### Excerpt to read
-------
In other words, New York was not meant to be a strategic objective,
but merely a secure *base of operations*.


For one who criticises inductive reasoning, can you spot a flaw in
that statement at all?

2. Partly answered above. He would take 20 battalions to New York,
leaving five for the defense of that city, and first to open
communications with Canada (which would have 3,000 men for its defense
and 3 or 4,000 Canadians [who never would show up]). However, once
this was accomplished, "these corps might take seperate routes into
the province of Massachusetts Bay as circumstances may arise."


The full quote being something like:

"The accomplishment of the primary object for opening the
communication being obtained by the two armies and secured by proper
posts, in which operation the reduction of the rebels in the province
of New York must in some measure ne included, these corps might take
seperate routes into the province of Massachusetts Bay as
circumstances arise."

This gives Howe's clear strategic priorities ("the primary object")
taking New York and "crushing rebel resistance" in New York before a
tentative and qualified ambition to move into New England. I'd be
interested to see if you could refer to any statement of Howe's
identifying an offensive in New England as a "primary object" or
immediate "object" of his intentions in the same manner as he uses
such phrases to refer to New York in 1775 or concentrating on
Washington's army in 1776. The language used seems clear enough to
me. Which is impressive, given the customary obscurity of Howe's
prognostications,

He
then brings up the notion of removing the Boston force from that city
to operate in Rhode Island so that the "army would be better connected
and the corps would act with greater effect on that side, from whence
it might possibly penetrate into the country." IOW, the taking of New
York was the stepping stone for the invasion of New England. No
where does Howe mention operations south of New York.

The tentative language adopted in regard to invading Massachusetts Bay
contrasts with the unchallenged immediate focus on New York and
reflects the actual priority for these tasks.


But not the ultimate objective.


The ultimate objective was to end the rebellion. My contention is
that this was not restricted to an erroneous obsession with crushing
New England in particular as you assert. This is reflected in the
actual British decision-making process in 1775 which subordinated the
military conquest of New England to the holding of bases to open up
seaborne communication. New England was one possible object, but New
York, Rhode Island and even detatched operations in the south were to
be considered and employed first. It was one object among many, all
of which ended up as a higher priority.

This was further
emphasised by the order in which they were performed by Howe in
historical reality, i.e. the taking of New York coming first, Rhode
Island second, and the possibility of Clinton operating against
Massachusetts from Rhode Island a distant third which was abandoned in
favour of developing operations from New York into New Jersey and up
the Hudson.
-------
### Stated exercise A
Reproduce every line of the records below verbatim, leaving out the pictures.
The passage and the records that follow it come from unrelated sources.

### Provided records
-------
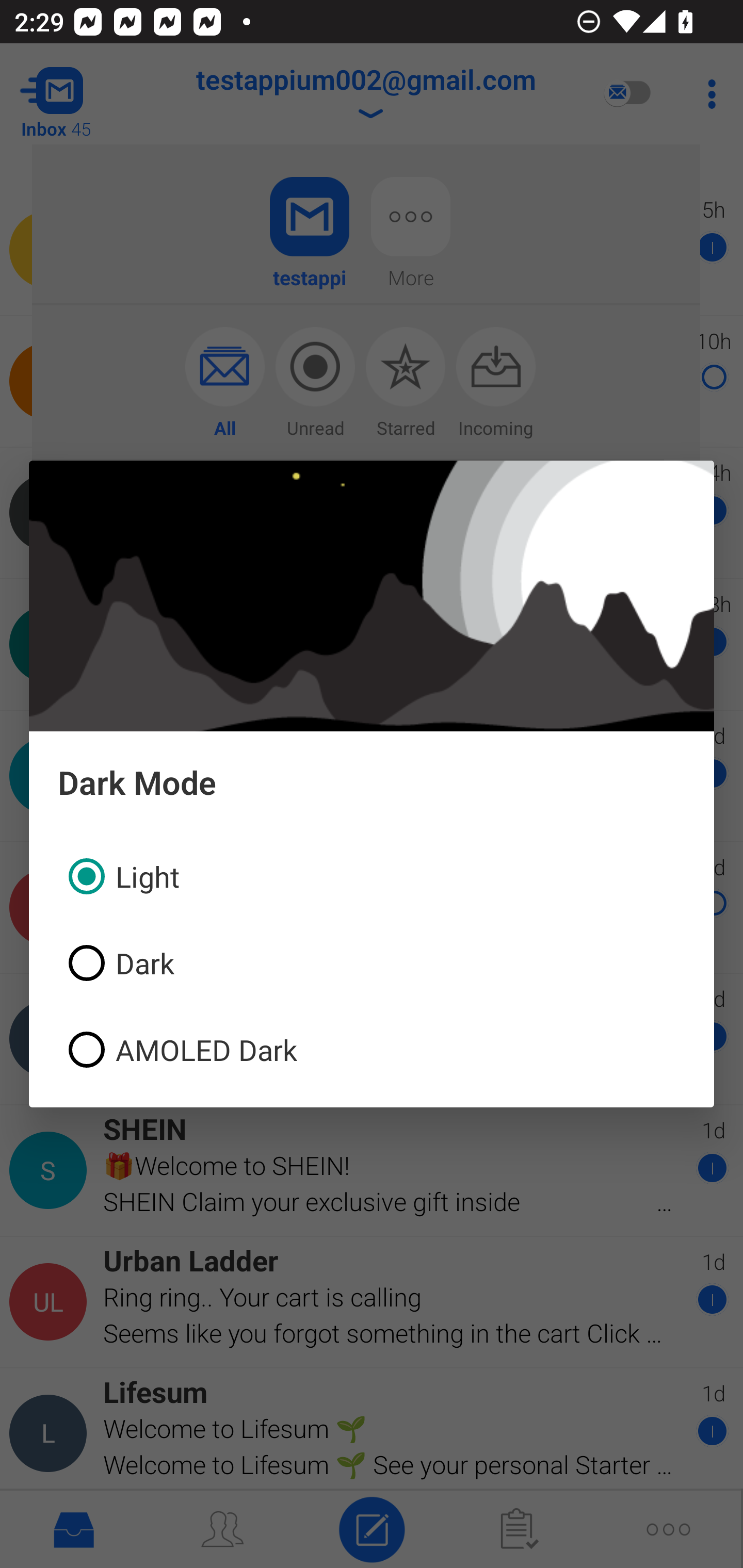
Light (371, 876)
Dark (371, 963)
AMOLED Dark (371, 1049)
Given the description of an element on the screen output the (x, y) to click on. 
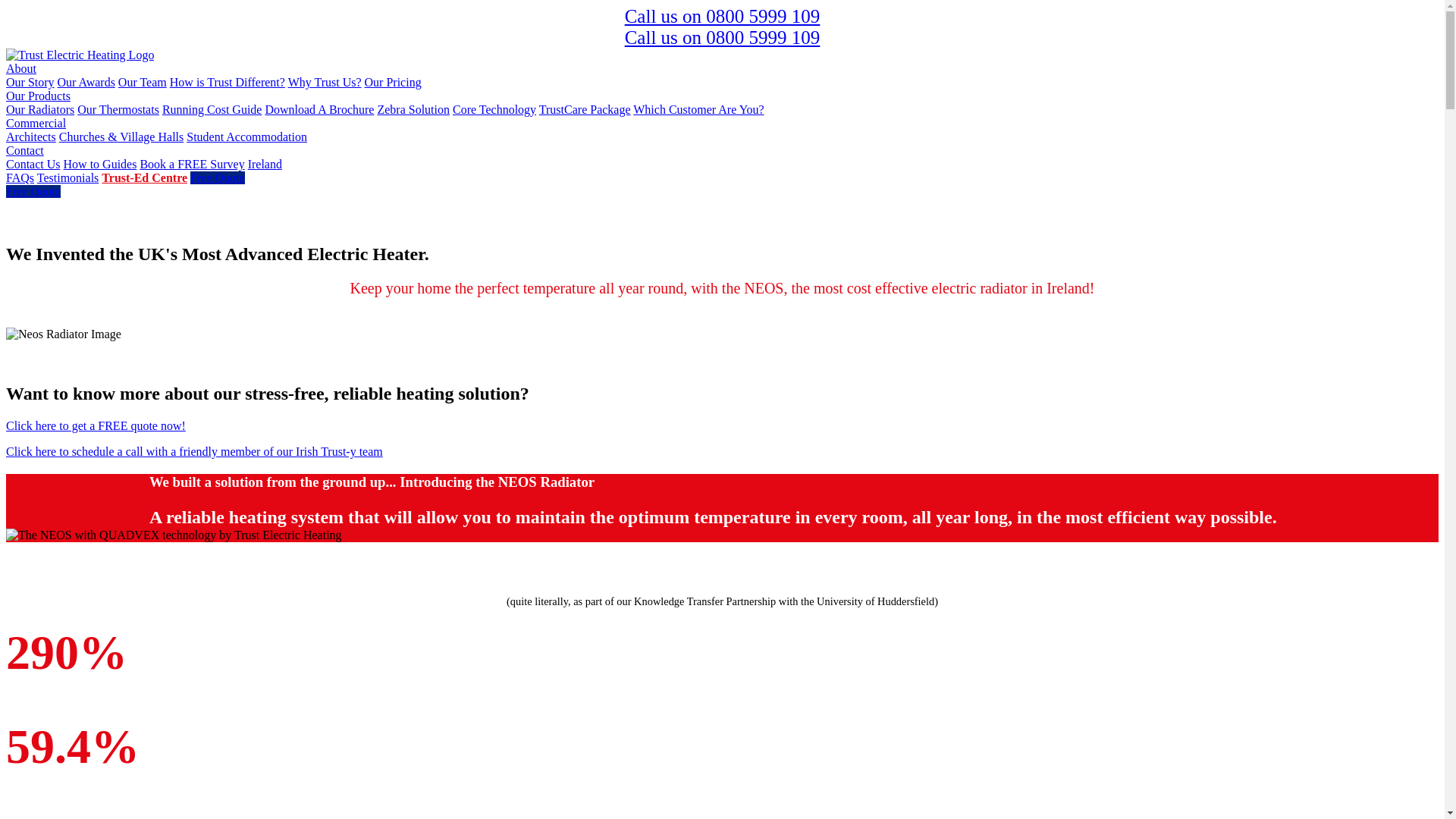
Book a FREE Survey (191, 164)
Student Accommodation (246, 136)
Why Trust Us? (324, 82)
Testimonials (68, 177)
Free Quote (33, 191)
Our Story (30, 82)
Core Technology (493, 109)
Call us on 0800 5999 109 (722, 15)
Call Now (722, 15)
Download A Brochure (319, 109)
Our Awards (142, 82)
FAQs (19, 177)
About (20, 68)
How to Guides (100, 164)
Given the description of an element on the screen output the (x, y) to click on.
-------
### Stated exercise B
In the passage on Howe's strategy, how many battalions would be left for the defense of New York?

### Expected output A
Light (371, 876)
Dark (371, 963)
AMOLED Dark (371, 1049)
Given the description of an element on the screen output the (x, y) to click on. 
Book a FREE Survey (191, 164)
Student Accommodation (246, 136)
Why Trust Us? (324, 82)
Testimonials (68, 177)
Free Quote (33, 191)
Our Story (30, 82)
Core Technology (493, 109)
Call us on 0800 5999 109 (722, 15)
Call Now (722, 15)
Download A Brochure (319, 109)
Our Awards (142, 82)
FAQs (19, 177)
About (20, 68)
How to Guides (100, 164)
Given the description of an element on the screen output the (x, y) to click on.

### Expected output B
Five battalions.